_Exercise directions_:
From the line containing "The image size is (1298, 583)." to the last line of the records below, transcribe everything exactly, pictures excluded.

_Source material_:
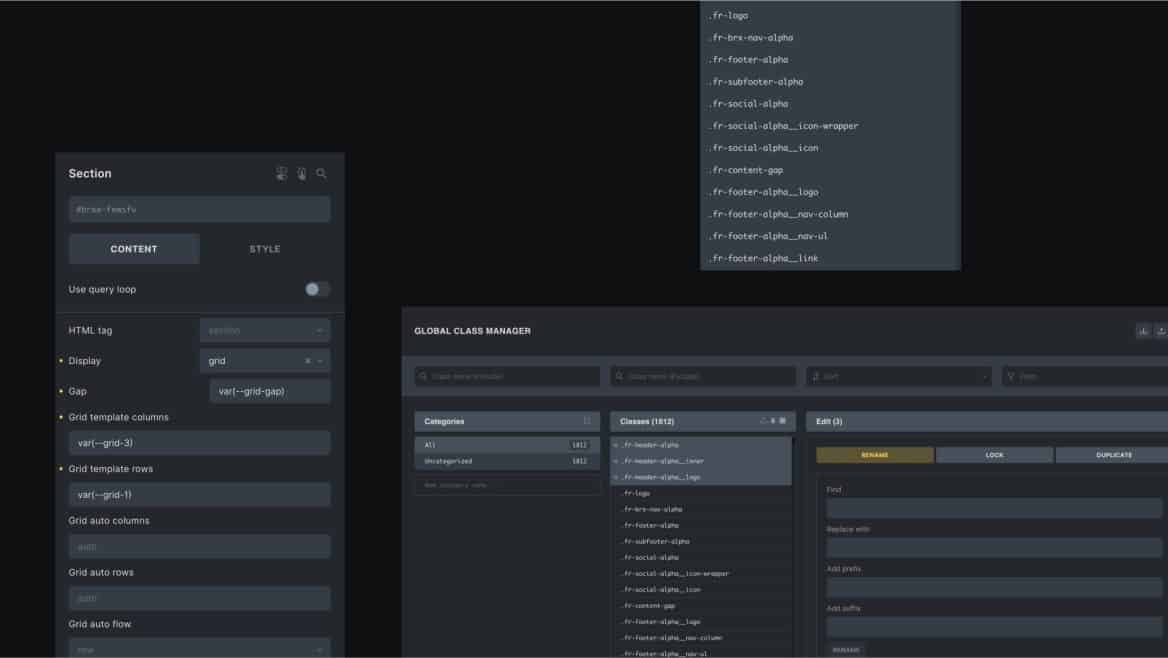Expand the Display dropdown arrow
The height and width of the screenshot is (658, 1168).
320,361
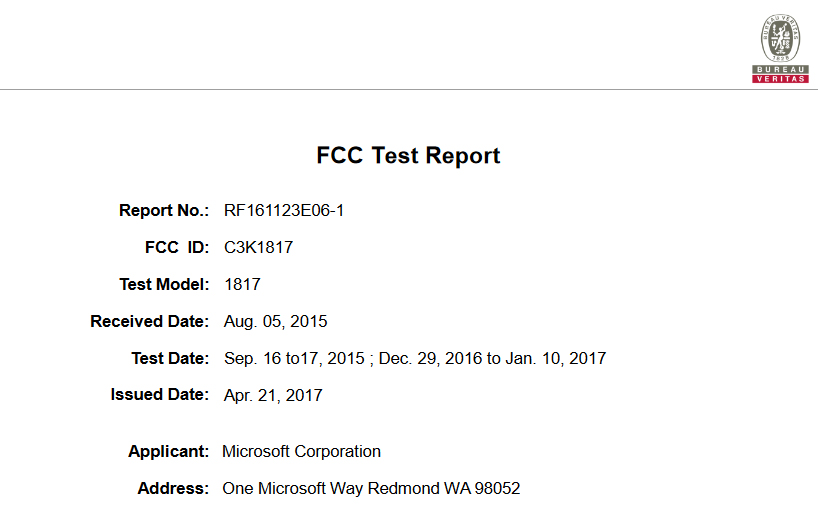Click the red VERITAS label under logo
Screen dimensions: 818x505
pyautogui.click(x=780, y=79)
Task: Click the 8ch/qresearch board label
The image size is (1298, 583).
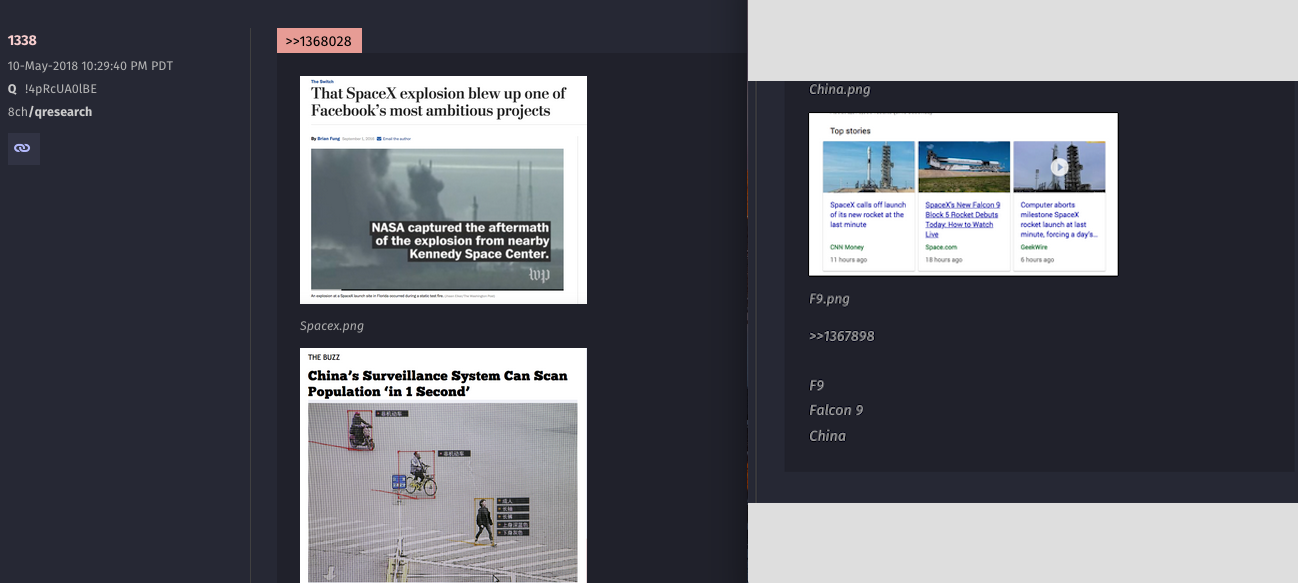Action: click(x=50, y=112)
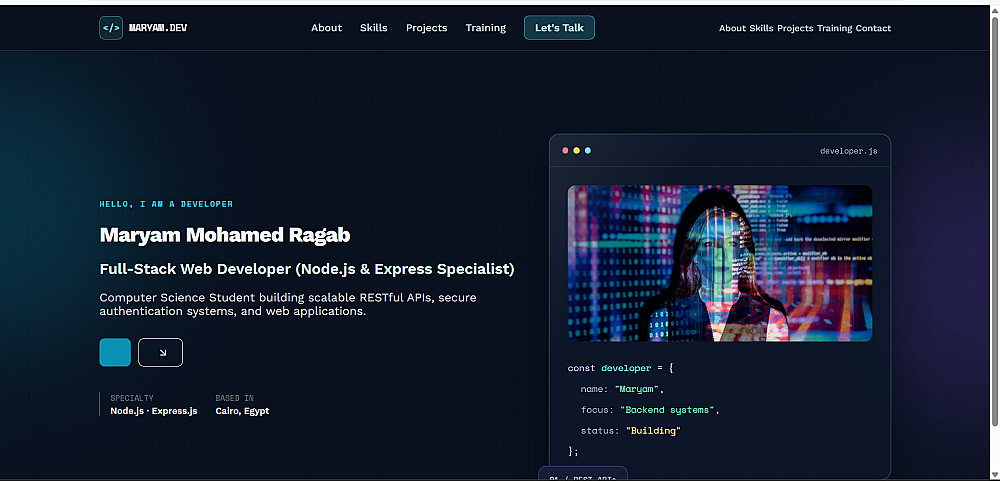1000x481 pixels.
Task: Go to the About section in main navigation
Action: click(x=327, y=28)
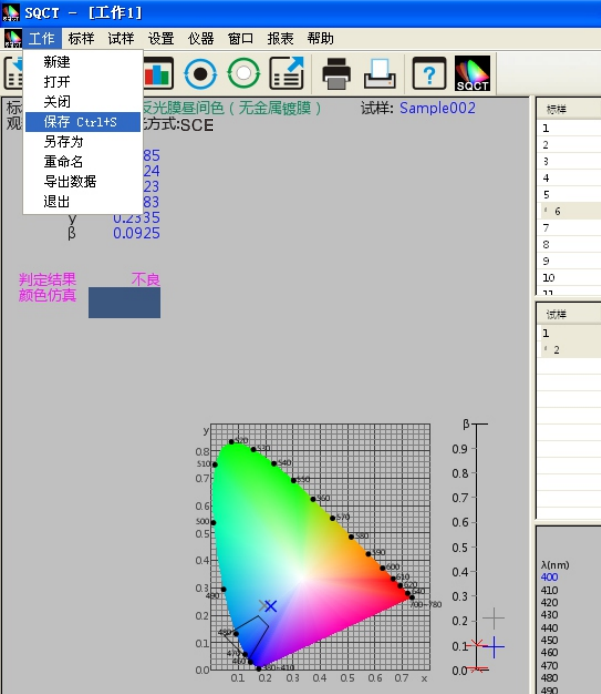The image size is (601, 694).
Task: Select standard sample row 6 in list
Action: pos(558,211)
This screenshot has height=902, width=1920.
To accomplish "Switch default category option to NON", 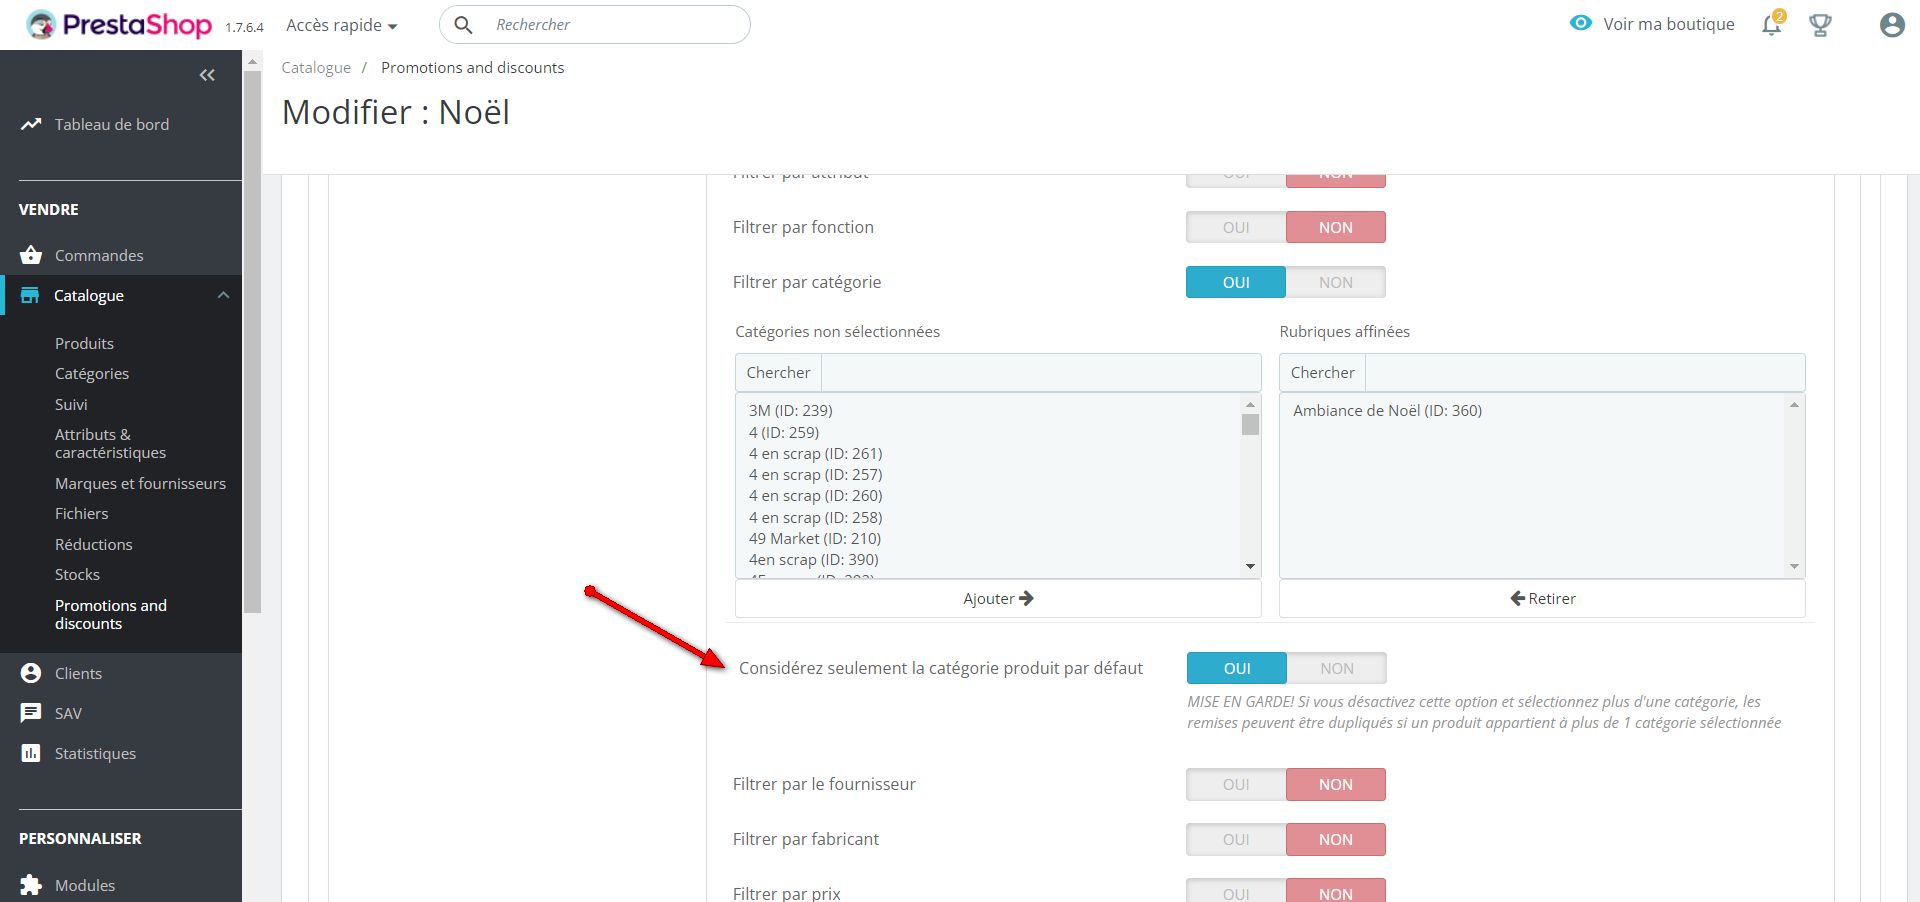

_Solution to this task_:
The image size is (1298, 583).
Action: click(x=50, y=112)
1000x481 pixels.
Task: Go to the About section in main navigation
Action: click(x=327, y=28)
The image size is (601, 694).
Task: Select standard sample row 6 in list
Action: pos(558,211)
This screenshot has height=902, width=1920.
To accomplish "Switch default category option to NON", 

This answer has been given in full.